La 47^ Stagione lirica del Teatro Pergolesi
di Alberto Pellegrino
24 Set 2014 - Musica classica, News classica
IL DON GIOVANNI DI MOZART
JESI (AN). La 47^ stagione lirica jesina si apre con il Don Giovanni di Mozart (4 e 5 ottobre) che ritorna dopo anni sul palcoscenico del Teatro Pergolesi. Il mito del celebre “libertino” è tra i più popolari e prolifici dell’età moderna, se si pensa che questo personaggio sia stato l’argomento di oltre cinquecento fra commedie, tragedie, canovacci della Commedia dell’arte, drammi musicali, opere liriche, film, poemi, racconti e romanzi, tanto da costituire uno degli elementi fondamentali del nostro immaginario collettivo. Il personaggio di Don Giovanni appare abbastanza tardi nel mondo del melodramma con l’opera L’Empio punito (1669) di Alessandro Melani e Filippo Acciauoli; nella seconda metà del Seicento Henry Purcell compone l’opera The Libertine Destroyed.
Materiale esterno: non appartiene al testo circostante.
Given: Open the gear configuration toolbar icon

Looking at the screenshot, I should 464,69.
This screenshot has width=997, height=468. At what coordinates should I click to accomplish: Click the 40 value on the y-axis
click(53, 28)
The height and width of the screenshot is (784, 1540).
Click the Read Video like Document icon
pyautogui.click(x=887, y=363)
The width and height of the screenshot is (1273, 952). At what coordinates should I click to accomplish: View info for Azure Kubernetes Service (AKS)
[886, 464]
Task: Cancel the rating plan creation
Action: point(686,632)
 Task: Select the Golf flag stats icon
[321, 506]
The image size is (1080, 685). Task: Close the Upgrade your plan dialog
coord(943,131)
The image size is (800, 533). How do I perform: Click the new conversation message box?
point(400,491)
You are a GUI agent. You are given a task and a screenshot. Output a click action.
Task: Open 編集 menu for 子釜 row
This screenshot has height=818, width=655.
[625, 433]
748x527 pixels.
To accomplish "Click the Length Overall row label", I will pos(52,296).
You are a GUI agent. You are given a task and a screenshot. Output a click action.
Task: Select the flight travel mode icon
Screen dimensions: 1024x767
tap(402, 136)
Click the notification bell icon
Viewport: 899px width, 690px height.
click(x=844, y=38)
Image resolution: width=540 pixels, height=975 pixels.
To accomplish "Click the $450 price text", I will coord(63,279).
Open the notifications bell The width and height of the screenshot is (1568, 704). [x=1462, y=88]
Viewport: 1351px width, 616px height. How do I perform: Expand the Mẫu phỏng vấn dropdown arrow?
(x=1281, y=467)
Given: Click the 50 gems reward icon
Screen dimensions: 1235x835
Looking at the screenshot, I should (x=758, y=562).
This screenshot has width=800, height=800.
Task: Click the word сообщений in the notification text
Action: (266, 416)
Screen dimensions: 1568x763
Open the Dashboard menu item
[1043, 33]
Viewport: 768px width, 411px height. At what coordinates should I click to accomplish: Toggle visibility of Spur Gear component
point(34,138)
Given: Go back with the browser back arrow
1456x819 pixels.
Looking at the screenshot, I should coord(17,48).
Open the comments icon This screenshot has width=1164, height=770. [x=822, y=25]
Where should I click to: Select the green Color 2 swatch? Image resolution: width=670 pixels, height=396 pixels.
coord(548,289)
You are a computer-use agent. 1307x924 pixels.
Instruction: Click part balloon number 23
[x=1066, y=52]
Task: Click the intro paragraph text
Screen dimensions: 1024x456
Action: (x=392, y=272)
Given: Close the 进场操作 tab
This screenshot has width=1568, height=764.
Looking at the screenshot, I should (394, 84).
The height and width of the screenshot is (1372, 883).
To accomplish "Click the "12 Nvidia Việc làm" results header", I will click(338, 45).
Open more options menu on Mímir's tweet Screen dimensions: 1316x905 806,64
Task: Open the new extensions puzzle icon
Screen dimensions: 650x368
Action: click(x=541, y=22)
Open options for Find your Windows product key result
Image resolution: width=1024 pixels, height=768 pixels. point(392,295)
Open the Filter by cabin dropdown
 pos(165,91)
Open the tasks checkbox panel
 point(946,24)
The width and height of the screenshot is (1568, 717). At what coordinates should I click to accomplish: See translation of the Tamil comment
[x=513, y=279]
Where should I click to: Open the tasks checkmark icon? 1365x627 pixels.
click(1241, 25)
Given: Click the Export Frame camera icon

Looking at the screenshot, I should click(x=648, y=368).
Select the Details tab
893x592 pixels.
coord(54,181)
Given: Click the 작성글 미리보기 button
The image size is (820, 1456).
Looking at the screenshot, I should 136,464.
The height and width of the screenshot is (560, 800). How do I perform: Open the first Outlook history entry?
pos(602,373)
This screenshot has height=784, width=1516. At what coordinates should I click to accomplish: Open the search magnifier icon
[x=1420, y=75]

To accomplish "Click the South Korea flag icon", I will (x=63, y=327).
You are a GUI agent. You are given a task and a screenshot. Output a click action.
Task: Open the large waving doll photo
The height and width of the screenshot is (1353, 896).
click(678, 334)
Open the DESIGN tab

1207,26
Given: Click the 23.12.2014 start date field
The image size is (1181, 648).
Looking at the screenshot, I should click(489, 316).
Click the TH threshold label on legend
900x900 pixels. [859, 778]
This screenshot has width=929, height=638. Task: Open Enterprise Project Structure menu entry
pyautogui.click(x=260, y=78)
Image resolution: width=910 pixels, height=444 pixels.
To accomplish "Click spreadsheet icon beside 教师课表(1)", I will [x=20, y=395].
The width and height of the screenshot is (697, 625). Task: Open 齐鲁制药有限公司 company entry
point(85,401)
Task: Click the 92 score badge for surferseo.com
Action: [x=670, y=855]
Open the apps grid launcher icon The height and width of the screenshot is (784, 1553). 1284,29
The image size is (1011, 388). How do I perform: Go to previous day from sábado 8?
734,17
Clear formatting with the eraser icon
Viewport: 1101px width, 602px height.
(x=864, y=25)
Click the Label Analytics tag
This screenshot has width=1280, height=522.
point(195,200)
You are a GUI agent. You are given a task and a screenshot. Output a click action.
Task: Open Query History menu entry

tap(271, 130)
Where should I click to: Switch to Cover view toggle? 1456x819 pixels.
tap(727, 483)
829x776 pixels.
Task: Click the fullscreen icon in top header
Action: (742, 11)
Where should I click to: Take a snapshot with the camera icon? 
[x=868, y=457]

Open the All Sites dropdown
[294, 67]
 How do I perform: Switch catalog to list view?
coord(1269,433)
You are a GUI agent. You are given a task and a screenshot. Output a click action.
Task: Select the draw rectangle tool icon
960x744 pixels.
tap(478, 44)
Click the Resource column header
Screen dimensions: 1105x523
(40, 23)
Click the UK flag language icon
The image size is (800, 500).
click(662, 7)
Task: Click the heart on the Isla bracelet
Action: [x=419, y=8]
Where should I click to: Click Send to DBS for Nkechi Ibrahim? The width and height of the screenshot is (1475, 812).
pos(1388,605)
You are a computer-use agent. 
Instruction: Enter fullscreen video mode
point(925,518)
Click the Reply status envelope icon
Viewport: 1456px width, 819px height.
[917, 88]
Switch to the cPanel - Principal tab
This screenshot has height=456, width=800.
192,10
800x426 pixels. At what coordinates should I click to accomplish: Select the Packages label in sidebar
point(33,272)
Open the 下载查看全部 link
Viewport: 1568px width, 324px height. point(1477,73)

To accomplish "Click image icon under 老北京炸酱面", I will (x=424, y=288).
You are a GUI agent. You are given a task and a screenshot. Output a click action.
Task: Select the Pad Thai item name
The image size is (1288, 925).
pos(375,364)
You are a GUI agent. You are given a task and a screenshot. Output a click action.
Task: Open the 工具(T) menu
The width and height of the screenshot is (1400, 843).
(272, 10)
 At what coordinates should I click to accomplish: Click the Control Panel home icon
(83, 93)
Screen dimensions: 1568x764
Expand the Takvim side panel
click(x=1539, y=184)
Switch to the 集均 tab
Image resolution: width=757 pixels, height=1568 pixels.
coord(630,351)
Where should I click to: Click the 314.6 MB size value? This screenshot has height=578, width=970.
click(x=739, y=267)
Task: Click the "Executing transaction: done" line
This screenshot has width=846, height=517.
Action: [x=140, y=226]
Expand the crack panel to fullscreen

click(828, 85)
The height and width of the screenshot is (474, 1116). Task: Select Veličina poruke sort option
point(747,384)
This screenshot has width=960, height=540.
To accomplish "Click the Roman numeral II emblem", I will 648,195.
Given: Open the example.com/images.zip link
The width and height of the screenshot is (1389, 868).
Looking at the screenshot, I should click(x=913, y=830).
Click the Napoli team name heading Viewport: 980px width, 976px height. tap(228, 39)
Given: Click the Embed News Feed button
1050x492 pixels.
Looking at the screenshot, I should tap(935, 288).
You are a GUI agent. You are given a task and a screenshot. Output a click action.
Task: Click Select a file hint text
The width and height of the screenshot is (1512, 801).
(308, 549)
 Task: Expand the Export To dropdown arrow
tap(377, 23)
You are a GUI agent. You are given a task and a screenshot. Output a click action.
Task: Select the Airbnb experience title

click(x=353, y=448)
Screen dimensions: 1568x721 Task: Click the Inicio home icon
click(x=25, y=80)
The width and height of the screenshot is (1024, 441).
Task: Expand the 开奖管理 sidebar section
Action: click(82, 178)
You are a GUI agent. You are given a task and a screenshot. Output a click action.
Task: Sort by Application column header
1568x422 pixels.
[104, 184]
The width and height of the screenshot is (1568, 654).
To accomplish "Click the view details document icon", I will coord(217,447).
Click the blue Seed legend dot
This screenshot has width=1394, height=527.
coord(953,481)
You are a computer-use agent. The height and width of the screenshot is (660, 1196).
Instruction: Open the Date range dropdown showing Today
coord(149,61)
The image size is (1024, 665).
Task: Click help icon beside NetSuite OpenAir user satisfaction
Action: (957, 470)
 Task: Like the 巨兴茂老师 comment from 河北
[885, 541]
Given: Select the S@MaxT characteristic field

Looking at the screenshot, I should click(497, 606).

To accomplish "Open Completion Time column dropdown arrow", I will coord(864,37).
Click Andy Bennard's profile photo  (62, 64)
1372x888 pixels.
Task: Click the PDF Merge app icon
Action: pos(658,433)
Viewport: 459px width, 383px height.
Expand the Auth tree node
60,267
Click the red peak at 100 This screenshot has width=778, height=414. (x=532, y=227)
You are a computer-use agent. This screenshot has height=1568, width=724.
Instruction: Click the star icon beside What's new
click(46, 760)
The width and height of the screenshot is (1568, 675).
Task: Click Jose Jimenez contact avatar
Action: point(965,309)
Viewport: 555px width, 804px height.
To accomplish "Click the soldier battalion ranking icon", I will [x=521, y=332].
Nel Settecento vengono composti diversi melodrammi su Don Giovanni, ma i più famosi sono il “ballettod’azione” intitolato Dom Juan ou bien du ‘Festin depierre’ (1761) composto da Christoph W. Glucksu libretto di Ranieri de’ Calzabigi, Il Convitato di pietra (1783) di Giacomo Tritto su libretto di Giovanni Battista Lorenzi, seguito dal Don Giovanni o sia il Convitato di pietra (1787) di Giuseppe Gazzaniga su libretto di Giovanni Bertati, che riscuote un grande successo e sembra sia stato fonte d’ispirazione per Lorenzo da Ponte che scrive il grande libretto per il Don Giovanni (1787) di Wolfgang Amadeus Mozart giustamente definito “il capolavoro dei capolavori”, opera geniale, rivoluzionaria e irriverente, ritenuta persino “pericolosa” dalla società del tempo.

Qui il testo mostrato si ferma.